The Dunsmere Canyon Den
The advance post and hideout from which he raided the San Gabriel Valley and the whole Los Angeles area was in Dunsmere Canyon, north of Montrose in the south slope of Mt. Lukens. About a mile up from the mouth, where this canyon is split into two main branches, was an enormous oak tree so tipped toward the valley that its big top formed a perfect screen from below, almost completely blocking the canyon.
In back of this natural screen, from which a man or horse could be seen approaching a mile or more away, Vasquez made his camp. From here, by passes to the east, south and west, he could easily reach the whole of Los Angeles County south of the mountains. Back of this camp a faint trail led up and over the ridge to the Dark Canyon-Vasquez Canyon trail, with direct access to both the Arroyo Seco and Big Tujunga and a network of trails spreading across the mountains in all directions.
Many a time, while the posses were frantically searching the mountain trails and camps for this wily bandit, he was laughing to himself and his band right close to Los Angeles and the stock-raising valleys, safe from detection and with a ready getaway route if by chance they should discover his hiding place.
The Raid on Tres Pinos
Aug. 13, 1873, Vasquez and several of his band from the mining district about Sonora staged a raid on Snyder's General Store at Tres Pinos, Monterey County, killing Snyder and Davidson, the hotel keeper. This aroused a tremendous clamor for his capture and punishment and with the officers hot on his trail he scattered his band and, taking only Chavez, Levia and two or three others with him, headed for Southern California. Vasquez had, for some time, been secretly intimate with Levia's wife Rosario and she was now one of the party.
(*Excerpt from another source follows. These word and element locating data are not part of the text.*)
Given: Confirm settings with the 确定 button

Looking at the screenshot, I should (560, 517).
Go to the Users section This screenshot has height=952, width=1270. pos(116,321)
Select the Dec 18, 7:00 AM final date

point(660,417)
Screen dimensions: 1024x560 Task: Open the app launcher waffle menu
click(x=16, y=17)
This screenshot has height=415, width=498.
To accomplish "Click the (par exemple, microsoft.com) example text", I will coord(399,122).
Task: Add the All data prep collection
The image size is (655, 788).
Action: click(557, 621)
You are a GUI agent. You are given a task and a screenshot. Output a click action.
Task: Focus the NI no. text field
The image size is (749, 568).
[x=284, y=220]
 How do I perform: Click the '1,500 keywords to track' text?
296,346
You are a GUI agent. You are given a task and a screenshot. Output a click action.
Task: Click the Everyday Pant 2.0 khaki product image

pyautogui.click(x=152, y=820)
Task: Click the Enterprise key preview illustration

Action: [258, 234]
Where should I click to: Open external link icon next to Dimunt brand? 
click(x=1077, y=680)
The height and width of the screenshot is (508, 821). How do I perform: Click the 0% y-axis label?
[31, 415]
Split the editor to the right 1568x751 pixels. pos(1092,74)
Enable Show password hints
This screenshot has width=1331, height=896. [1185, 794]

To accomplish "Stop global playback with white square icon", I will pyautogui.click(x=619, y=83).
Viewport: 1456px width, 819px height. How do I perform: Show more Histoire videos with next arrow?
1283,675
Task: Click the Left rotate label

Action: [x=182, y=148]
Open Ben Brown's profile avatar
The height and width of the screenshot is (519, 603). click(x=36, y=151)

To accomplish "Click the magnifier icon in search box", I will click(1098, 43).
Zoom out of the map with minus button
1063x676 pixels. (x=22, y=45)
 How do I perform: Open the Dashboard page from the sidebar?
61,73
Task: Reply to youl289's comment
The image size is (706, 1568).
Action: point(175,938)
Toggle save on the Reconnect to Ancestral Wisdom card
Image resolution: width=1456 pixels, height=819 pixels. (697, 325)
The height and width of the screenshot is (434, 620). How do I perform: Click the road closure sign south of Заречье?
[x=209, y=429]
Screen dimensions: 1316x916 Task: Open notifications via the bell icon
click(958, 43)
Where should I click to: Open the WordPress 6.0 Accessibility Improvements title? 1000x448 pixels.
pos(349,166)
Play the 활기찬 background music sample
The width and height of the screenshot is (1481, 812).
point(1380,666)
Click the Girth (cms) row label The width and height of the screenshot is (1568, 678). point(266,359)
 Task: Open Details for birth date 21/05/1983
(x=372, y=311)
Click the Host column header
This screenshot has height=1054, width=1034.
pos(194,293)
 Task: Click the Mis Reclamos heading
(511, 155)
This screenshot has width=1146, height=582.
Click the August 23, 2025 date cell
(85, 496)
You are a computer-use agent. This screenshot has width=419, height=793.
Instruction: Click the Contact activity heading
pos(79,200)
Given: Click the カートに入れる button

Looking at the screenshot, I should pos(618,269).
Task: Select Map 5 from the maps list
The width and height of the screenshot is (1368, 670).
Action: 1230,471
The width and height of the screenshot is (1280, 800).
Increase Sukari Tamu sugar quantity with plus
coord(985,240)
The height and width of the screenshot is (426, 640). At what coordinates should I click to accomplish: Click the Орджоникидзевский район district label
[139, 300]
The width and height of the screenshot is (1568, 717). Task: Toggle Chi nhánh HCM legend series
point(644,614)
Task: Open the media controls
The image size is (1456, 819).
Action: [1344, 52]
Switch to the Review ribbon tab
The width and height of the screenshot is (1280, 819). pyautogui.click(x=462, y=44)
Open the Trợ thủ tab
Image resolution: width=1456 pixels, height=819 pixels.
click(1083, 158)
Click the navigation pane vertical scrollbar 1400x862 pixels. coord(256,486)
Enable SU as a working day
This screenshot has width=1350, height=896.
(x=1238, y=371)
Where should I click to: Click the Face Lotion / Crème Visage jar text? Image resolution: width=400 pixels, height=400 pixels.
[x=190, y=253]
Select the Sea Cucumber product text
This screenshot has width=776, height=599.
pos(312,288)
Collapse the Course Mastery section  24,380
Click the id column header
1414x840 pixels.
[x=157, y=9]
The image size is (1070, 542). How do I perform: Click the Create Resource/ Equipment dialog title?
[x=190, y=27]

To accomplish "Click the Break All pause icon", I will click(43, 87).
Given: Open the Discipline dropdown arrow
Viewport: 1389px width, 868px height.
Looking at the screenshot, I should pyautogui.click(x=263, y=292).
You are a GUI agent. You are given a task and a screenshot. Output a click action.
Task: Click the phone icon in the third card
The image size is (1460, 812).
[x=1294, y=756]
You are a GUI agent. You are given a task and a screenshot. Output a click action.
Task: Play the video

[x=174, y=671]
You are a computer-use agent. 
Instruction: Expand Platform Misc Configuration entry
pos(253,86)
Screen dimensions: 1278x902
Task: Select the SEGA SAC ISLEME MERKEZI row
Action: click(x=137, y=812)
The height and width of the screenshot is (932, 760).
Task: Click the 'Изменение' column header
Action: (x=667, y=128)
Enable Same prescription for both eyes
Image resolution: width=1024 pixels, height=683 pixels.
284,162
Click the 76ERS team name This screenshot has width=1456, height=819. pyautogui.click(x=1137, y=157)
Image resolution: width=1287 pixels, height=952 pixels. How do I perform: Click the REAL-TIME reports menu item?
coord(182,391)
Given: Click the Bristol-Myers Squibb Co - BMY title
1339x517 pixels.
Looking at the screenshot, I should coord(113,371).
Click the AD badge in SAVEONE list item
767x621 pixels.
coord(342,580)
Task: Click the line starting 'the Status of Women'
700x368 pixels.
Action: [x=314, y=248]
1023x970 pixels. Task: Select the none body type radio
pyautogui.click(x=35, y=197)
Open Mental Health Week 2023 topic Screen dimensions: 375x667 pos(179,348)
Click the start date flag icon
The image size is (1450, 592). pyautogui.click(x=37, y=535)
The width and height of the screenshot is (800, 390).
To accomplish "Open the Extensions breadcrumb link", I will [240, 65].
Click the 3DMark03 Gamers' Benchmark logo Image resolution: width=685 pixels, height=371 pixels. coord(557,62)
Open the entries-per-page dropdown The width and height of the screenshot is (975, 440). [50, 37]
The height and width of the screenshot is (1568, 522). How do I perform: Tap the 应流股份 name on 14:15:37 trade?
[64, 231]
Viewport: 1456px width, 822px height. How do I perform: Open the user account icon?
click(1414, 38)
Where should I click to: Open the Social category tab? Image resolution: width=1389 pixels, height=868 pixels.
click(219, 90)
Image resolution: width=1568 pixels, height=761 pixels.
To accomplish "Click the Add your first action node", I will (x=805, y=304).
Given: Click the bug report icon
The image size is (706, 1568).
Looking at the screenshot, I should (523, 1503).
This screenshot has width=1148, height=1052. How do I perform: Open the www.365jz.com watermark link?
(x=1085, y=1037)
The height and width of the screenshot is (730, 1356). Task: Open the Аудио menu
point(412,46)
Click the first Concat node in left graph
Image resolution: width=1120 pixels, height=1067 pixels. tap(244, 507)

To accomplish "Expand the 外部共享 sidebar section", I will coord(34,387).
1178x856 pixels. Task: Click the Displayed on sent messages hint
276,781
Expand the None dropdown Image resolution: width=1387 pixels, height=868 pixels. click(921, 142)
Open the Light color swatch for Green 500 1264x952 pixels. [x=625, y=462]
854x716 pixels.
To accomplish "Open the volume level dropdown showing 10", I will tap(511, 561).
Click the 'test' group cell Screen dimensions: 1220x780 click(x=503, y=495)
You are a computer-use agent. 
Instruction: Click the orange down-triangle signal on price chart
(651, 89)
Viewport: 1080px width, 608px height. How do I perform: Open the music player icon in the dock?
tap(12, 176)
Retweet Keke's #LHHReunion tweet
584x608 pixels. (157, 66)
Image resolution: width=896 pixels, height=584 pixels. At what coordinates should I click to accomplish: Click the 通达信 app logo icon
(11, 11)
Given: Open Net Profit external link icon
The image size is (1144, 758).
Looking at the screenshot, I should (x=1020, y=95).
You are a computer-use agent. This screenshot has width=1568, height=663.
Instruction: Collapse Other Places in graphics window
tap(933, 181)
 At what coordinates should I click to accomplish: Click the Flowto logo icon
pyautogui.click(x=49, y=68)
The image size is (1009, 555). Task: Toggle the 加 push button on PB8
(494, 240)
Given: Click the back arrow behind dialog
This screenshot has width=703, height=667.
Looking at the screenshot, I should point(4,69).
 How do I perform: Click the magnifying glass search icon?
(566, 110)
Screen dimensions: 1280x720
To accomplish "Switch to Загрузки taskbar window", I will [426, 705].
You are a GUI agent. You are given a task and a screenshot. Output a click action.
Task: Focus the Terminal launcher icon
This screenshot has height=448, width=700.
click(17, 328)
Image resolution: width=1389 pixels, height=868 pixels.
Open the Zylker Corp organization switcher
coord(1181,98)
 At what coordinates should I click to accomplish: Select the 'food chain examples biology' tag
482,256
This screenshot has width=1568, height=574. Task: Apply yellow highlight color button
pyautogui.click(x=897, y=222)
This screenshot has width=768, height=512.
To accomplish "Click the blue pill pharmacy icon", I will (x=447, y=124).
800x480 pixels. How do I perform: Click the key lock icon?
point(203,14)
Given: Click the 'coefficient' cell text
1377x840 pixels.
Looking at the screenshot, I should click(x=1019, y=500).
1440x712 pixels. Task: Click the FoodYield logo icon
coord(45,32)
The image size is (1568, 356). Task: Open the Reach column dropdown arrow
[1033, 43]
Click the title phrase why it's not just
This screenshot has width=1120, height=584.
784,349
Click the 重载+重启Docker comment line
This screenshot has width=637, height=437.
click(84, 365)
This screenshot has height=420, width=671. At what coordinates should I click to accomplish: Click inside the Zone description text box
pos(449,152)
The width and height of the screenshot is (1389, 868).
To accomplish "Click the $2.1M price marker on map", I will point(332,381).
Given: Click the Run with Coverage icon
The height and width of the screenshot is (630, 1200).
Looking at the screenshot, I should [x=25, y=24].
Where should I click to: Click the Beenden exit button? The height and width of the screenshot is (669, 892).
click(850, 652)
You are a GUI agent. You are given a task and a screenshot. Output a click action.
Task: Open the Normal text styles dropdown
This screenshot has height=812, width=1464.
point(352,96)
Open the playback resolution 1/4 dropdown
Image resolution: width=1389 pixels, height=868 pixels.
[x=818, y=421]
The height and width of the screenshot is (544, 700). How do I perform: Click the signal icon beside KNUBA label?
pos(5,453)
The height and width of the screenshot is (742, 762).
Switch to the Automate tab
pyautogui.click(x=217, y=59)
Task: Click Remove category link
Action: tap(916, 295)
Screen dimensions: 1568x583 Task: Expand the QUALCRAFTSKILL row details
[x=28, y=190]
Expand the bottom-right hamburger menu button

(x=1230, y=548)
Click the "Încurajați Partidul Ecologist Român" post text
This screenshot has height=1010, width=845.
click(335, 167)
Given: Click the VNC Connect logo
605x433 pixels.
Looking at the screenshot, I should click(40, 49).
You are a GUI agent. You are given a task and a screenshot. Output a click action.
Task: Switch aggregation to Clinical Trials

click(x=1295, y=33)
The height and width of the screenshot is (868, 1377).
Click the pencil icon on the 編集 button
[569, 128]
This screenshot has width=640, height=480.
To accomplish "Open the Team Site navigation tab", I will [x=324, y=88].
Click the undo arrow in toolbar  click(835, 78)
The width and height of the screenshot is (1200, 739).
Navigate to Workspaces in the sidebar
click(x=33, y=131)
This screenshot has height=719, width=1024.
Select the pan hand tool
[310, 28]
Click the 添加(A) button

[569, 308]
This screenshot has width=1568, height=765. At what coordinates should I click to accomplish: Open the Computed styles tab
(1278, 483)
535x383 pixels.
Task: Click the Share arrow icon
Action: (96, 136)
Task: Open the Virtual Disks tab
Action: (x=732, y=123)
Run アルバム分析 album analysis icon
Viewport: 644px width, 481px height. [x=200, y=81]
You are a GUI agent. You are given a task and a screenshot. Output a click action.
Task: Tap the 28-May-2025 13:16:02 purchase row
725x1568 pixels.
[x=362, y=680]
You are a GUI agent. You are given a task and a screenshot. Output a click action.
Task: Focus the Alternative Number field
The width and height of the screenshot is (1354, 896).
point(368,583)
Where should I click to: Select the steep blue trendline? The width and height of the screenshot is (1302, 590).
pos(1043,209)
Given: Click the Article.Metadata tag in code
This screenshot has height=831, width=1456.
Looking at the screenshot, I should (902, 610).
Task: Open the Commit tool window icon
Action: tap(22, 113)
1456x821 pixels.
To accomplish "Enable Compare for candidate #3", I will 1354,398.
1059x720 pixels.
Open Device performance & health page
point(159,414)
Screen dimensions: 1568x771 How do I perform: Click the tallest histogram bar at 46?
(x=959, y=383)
Arriving at Elizabeth Lake, with a posse from the north hot on their trail and another heading in from Los Angeles, they left Rosario with a family there and fled through Vasquez Rocks to Little Rock Creek, headed for the mountaintop country which they knew so well. The officers overtook them in camp on the Little Rock, near the present site of the Little Rock Reservoir dam, where a few shots were exchanged with no damage to either party, and the posse, on unfamiliar ground, was afraid to follow in fear of ambush.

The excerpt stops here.